◆ **Your task**: Leave out all lines before the one containing "Click the magic", and copy that line and all the rest below it exactly.

════

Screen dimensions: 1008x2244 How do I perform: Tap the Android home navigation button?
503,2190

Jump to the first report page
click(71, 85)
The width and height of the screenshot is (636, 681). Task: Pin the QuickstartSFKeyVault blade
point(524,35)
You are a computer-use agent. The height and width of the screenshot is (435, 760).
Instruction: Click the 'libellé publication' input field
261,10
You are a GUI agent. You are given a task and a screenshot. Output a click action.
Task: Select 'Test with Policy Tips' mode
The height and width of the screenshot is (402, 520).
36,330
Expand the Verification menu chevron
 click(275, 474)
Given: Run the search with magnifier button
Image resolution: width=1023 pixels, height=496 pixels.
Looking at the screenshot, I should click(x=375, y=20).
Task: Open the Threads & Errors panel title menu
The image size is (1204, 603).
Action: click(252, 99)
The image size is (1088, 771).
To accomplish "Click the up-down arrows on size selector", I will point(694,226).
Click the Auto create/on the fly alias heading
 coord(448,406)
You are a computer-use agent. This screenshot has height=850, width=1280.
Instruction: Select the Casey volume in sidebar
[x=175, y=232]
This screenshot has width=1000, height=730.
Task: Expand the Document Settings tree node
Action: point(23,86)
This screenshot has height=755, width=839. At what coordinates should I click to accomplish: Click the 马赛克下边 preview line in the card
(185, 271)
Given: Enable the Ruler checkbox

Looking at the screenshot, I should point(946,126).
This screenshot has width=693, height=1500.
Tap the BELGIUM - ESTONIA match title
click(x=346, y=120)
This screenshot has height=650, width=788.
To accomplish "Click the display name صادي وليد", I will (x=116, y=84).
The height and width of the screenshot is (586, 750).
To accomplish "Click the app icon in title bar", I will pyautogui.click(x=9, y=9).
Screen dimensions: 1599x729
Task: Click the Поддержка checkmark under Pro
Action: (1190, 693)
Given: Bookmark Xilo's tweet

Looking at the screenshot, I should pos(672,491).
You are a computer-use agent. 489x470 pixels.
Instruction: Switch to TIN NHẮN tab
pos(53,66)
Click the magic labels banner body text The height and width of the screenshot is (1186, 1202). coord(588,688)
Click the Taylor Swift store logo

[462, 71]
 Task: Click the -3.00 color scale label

════

◆ **The answer**:
Click the magic labels banner body text The height and width of the screenshot is (1186, 1202). coord(588,688)
Click the Taylor Swift store logo

[462, 71]
 Task: Click the -3.00 color scale label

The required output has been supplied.